#### [Assignment]
This exercise calls for every record to be set down exactly.

[Start of Attachment]

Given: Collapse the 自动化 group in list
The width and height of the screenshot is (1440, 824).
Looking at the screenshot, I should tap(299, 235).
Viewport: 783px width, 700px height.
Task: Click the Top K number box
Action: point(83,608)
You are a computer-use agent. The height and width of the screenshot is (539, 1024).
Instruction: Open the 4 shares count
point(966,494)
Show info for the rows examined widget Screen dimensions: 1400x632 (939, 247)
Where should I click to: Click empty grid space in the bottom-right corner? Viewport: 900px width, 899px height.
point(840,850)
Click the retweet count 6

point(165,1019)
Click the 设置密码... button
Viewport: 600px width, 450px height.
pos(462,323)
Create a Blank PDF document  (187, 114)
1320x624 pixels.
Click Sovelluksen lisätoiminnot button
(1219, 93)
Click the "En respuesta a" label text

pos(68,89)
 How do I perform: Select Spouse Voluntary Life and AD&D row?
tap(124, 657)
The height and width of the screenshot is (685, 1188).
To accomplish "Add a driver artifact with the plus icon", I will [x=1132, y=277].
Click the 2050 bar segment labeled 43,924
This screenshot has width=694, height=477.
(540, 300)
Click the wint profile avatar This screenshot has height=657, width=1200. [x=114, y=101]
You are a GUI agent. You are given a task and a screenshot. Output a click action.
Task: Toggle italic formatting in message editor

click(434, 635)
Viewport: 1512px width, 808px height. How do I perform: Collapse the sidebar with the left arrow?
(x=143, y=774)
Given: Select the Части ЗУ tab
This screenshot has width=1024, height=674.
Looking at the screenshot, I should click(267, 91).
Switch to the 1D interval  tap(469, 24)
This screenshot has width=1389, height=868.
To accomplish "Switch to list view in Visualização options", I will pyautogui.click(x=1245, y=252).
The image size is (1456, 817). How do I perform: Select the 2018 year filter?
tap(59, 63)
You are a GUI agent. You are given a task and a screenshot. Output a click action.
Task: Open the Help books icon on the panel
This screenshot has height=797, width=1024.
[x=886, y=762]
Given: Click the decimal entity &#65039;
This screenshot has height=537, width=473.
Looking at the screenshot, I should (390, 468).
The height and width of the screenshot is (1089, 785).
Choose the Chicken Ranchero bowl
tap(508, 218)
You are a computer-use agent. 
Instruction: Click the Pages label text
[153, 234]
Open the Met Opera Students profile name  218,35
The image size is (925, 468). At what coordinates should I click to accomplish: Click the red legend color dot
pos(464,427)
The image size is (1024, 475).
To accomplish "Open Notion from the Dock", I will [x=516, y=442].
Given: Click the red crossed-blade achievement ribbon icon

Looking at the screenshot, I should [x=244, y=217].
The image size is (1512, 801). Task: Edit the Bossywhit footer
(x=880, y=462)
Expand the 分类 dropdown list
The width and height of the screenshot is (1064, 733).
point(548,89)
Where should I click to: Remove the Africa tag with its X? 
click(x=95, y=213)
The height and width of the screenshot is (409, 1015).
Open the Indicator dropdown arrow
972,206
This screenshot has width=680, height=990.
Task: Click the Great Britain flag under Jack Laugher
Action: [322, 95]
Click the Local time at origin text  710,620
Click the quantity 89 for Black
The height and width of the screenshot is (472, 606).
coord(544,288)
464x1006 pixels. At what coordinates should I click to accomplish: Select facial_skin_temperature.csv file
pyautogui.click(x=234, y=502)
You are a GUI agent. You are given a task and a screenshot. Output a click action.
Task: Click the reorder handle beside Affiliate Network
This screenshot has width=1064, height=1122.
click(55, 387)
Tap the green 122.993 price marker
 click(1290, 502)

[End of Attachment]

#### [Finished task]
Given: Collapse the 自动化 group in list
The width and height of the screenshot is (1440, 824).
Looking at the screenshot, I should tap(299, 235).
Viewport: 783px width, 700px height.
Task: Click the Top K number box
Action: point(83,608)
You are a computer-use agent. The height and width of the screenshot is (539, 1024).
Instruction: Open the 4 shares count
point(966,494)
Show info for the rows examined widget Screen dimensions: 1400x632 (939, 247)
Where should I click to: Click empty grid space in the bottom-right corner? Viewport: 900px width, 899px height.
point(840,850)
Click the retweet count 6

point(165,1019)
Click the 设置密码... button
Viewport: 600px width, 450px height.
pos(462,323)
Create a Blank PDF document  (187, 114)
1320x624 pixels.
Click Sovelluksen lisätoiminnot button
(1219, 93)
Click the "En respuesta a" label text

pos(68,89)
 How do I perform: Select Spouse Voluntary Life and AD&D row?
tap(124, 657)
The height and width of the screenshot is (685, 1188).
To accomplish "Add a driver artifact with the plus icon", I will [x=1132, y=277].
Click the 2050 bar segment labeled 43,924
This screenshot has width=694, height=477.
(540, 300)
Click the wint profile avatar This screenshot has height=657, width=1200. [x=114, y=101]
You are a GUI agent. You are given a task and a screenshot. Output a click action.
Task: Toggle italic formatting in message editor

click(434, 635)
Viewport: 1512px width, 808px height. How do I perform: Collapse the sidebar with the left arrow?
(x=143, y=774)
Given: Select the Части ЗУ tab
This screenshot has width=1024, height=674.
Looking at the screenshot, I should click(267, 91).
Switch to the 1D interval  tap(469, 24)
This screenshot has width=1389, height=868.
To accomplish "Switch to list view in Visualização options", I will pyautogui.click(x=1245, y=252).
The image size is (1456, 817). How do I perform: Select the 2018 year filter?
tap(59, 63)
You are a GUI agent. You are given a task and a screenshot. Output a click action.
Task: Open the Help books icon on the panel
This screenshot has height=797, width=1024.
[x=886, y=762]
Given: Click the decimal entity &#65039;
This screenshot has height=537, width=473.
Looking at the screenshot, I should (390, 468).
The height and width of the screenshot is (1089, 785).
Choose the Chicken Ranchero bowl
tap(508, 218)
You are a computer-use agent. 
Instruction: Click the Pages label text
[153, 234]
Open the Met Opera Students profile name  218,35
The image size is (925, 468). At what coordinates should I click to accomplish: Click the red legend color dot
pos(464,427)
The image size is (1024, 475).
To accomplish "Open Notion from the Dock", I will [x=516, y=442].
Given: Click the red crossed-blade achievement ribbon icon

Looking at the screenshot, I should [x=244, y=217].
The image size is (1512, 801). Task: Edit the Bossywhit footer
(x=880, y=462)
Expand the 分类 dropdown list
The width and height of the screenshot is (1064, 733).
point(548,89)
Where should I click to: Remove the Africa tag with its X? 
click(x=95, y=213)
The height and width of the screenshot is (409, 1015).
Open the Indicator dropdown arrow
972,206
This screenshot has width=680, height=990.
Task: Click the Great Britain flag under Jack Laugher
Action: [322, 95]
Click the Local time at origin text  710,620
Click the quantity 89 for Black
The height and width of the screenshot is (472, 606).
coord(544,288)
464x1006 pixels. At what coordinates should I click to accomplish: Select facial_skin_temperature.csv file
pyautogui.click(x=234, y=502)
You are a GUI agent. You are given a task and a screenshot. Output a click action.
Task: Click the reorder handle beside Affiliate Network
This screenshot has width=1064, height=1122.
click(55, 387)
Tap the green 122.993 price marker
 click(1290, 502)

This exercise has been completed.